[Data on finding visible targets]
## Begin

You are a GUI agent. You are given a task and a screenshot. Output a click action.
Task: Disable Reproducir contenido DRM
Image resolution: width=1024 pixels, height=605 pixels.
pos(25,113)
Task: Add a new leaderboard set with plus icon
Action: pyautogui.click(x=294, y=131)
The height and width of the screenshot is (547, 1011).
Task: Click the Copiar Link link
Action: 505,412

## End

DIRECTION:
Retype the lines from the first one up to and including the line with "Task: Add a", keeping every character unchanged.

COMPLETE OUTPUT:
You are a GUI agent. You are given a task and a screenshot. Output a click action.
Task: Disable Reproducir contenido DRM
Image resolution: width=1024 pixels, height=605 pixels.
pos(25,113)
Task: Add a new leaderboard set with plus icon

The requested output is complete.